Firenze, 14 marzo 2013 - Siamo arrivati intorno alle 16,30 dopo circa quattro ore di autostrada. Quello di oggi per noi è il viaggio della speranza. Ad accoglierci sulla porta degli Spedali Civili ci sono una ventina di persone tra fotografi, cameramen e giornalisti assortiti. Sofia dorme tra le mie braccia: dalla copertina rossa spunta un spicchio della sua faccia minuta disegnata al compasso. "Sposti la copertina signora…vogliamo vedere la bambina!". Flash e microfoni, tutti vogliono immortalare la piccola stella polare che nelle ultime settimane trascina alla ribalta con sé tutto il firmamento dei bimbi malati, quelli che di solito se ne stanno perduti nel buio ai margini della società, in cui brancolava anche Sofia fino a poco tempo fa.

Ora invece i miei colleghi giornalisti s’impegnano ad immortalarla mentre sonnecchia, e i riflettori illuminano anche i primi sorrisi sui nostri volti, invecchiati di anni in poche settimane. Dentro di me però sento di aver lasciato a casa qualcosa di caro, che la legge italiana m’impedisce di portare con noi. Sono Mina, Teresa, Maria, Luciano e i loro bambini leucodistrofici che come Sofia ogni giorno combattono lo stesso mostro. Loro però non hanno avuto la possibilità di cavalcare l’onda mediatica che ci ha portato qui, nella stanza di ospedale che per noi rappresenta il trampolino verso l’unica speranza: l’infusione di staminali che - a detta del direttore del Centro Trapianti Fulvio Porta - dovrebbe essere somministrata a Sofia nel pomeriggio di domani.

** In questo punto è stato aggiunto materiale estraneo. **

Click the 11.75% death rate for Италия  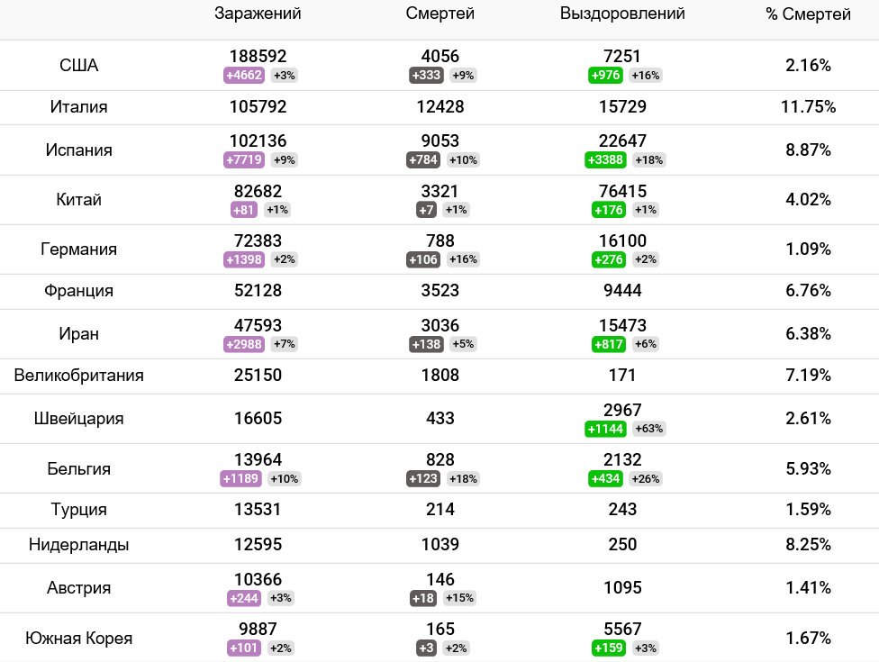(808, 107)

Mina mi ha chiamata ieri sera per farci gli auguri "Sai, siamo anche noi ricoverati in ospedale, al Gaslini di Genova, perché Natale deve sottoporsi a dei controlli" - una pausa, la sua voce giovane si strozza - "i medici dicono che quella di Naty è una forma di leucodistrofia molto severa". Riesco a dirle solo che mi dispiace, che non deve dare troppo peso ai medici perché si sa, esasperano sempre i toni e poi la verità è che nessuno ne sa niente di questa malattia mostruosa. Invece lo so come si sente Mina. Con le braccia che le cadono e le ginocchia che si piegano, faccia a faccia col muso duro dei medici che ti parlano di peggioramenti nella deglutizione, difficoltà respiratoria, operazioni da fare, tubi da infilare. E invece delle bugie che le dico vorrei poterla prendere e portare via "Mina vieni a Brescia ché domani anche Natale può iniziare la cura compassionevole insieme a Sofia!"